- _Task objective_: Retrieve each line that contains the word "agent" from the entries below.

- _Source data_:
┌──
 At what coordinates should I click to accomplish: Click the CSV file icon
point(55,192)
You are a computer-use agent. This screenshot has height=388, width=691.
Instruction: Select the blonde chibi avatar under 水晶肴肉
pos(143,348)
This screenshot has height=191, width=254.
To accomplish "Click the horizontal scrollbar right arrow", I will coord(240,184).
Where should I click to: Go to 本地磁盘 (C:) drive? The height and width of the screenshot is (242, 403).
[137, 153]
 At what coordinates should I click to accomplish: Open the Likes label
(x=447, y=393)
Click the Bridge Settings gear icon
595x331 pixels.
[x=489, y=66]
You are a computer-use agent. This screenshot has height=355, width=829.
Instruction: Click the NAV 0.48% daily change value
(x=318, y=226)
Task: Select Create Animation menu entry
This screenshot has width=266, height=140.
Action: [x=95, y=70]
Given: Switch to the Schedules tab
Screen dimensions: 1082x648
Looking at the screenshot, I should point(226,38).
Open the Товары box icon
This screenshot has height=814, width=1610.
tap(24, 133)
└──
┌──
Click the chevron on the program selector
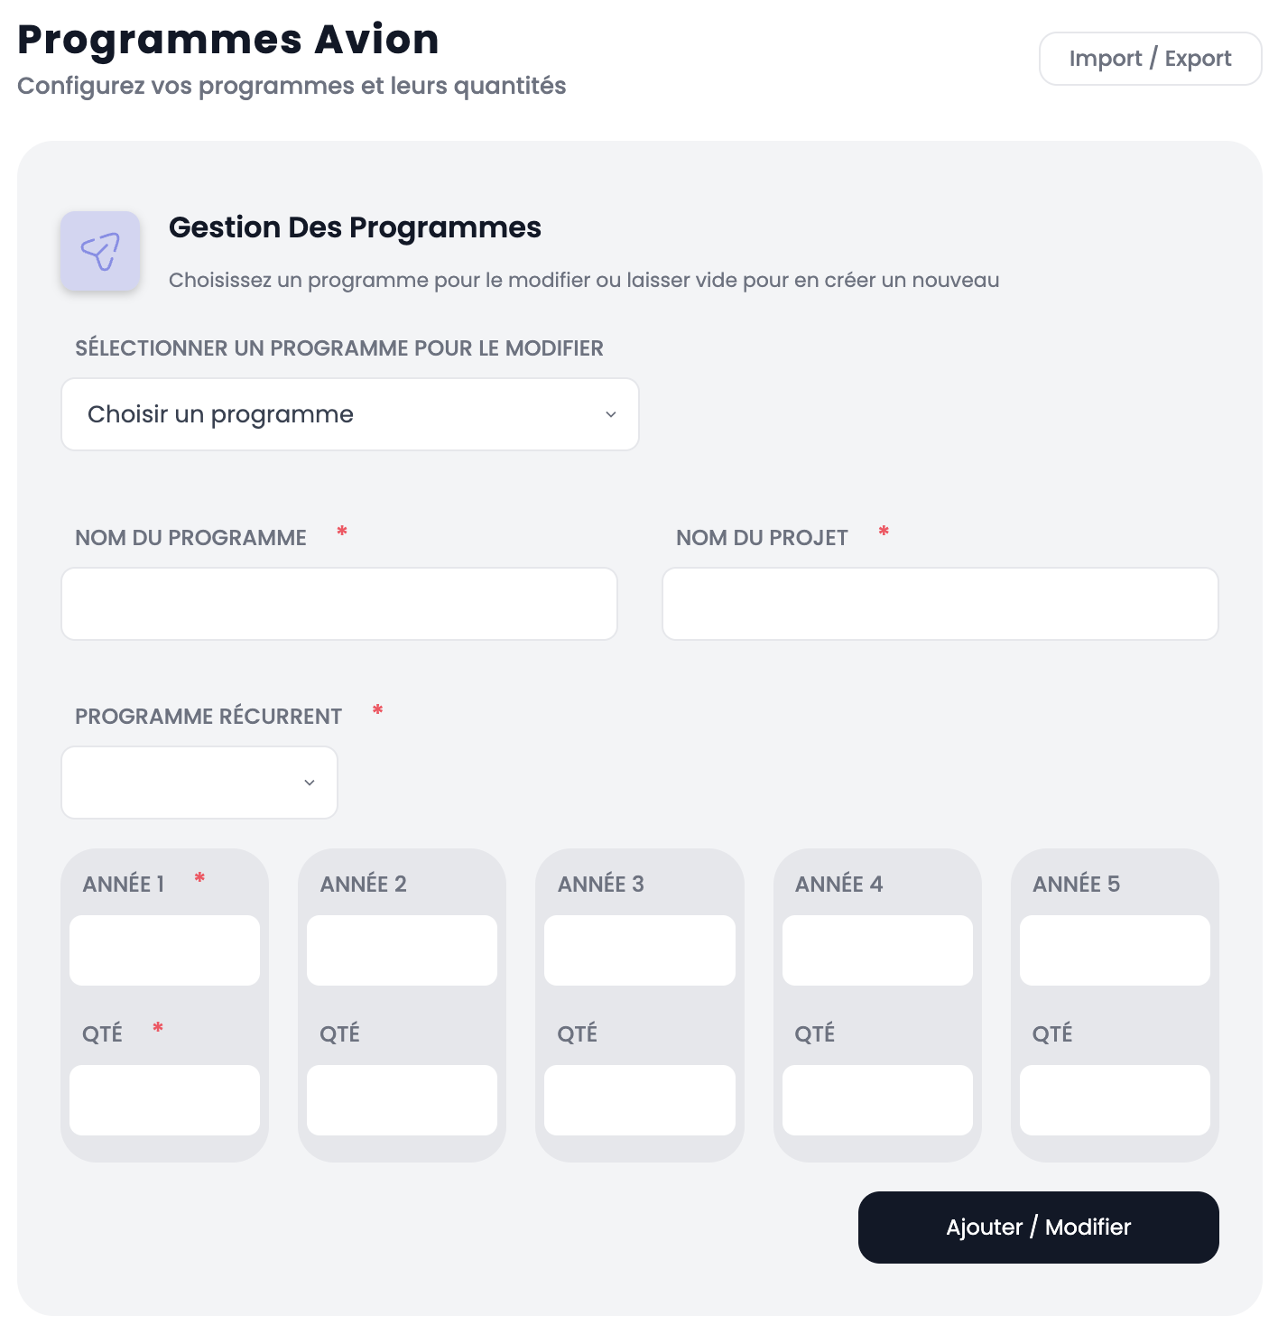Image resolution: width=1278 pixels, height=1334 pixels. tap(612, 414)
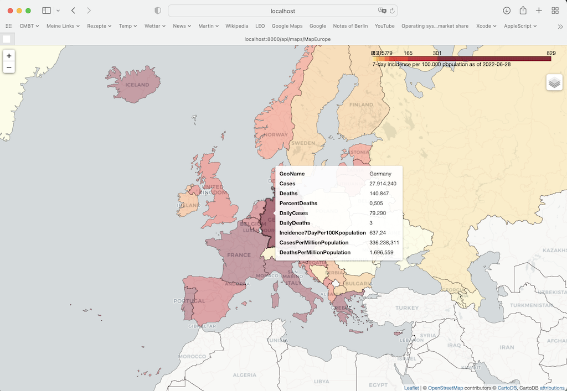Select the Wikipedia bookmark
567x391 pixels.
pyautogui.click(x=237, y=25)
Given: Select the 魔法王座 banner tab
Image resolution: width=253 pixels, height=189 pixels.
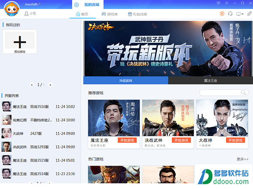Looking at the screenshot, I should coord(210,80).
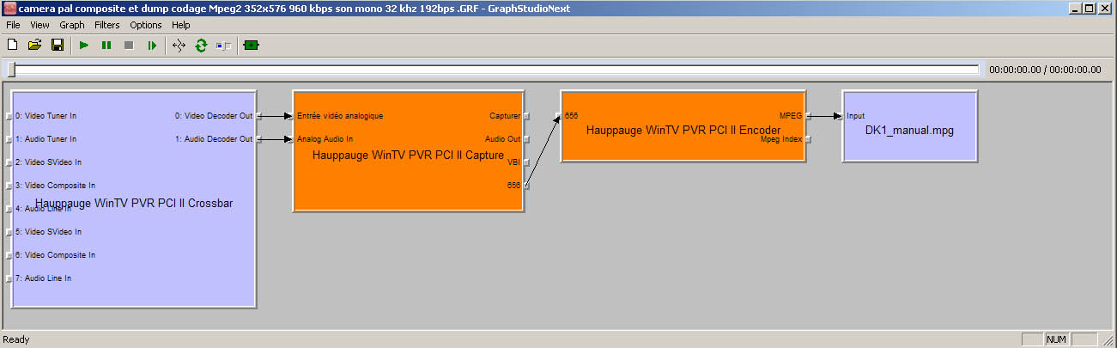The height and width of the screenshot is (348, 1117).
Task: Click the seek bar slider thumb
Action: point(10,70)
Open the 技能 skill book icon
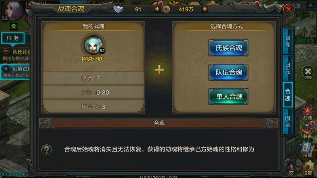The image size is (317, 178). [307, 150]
└──
- _Result for this task_:
You are a computer-use agent. This screenshot has height=388, width=691.
You are a computer-use agent. This screenshot has height=355, width=829.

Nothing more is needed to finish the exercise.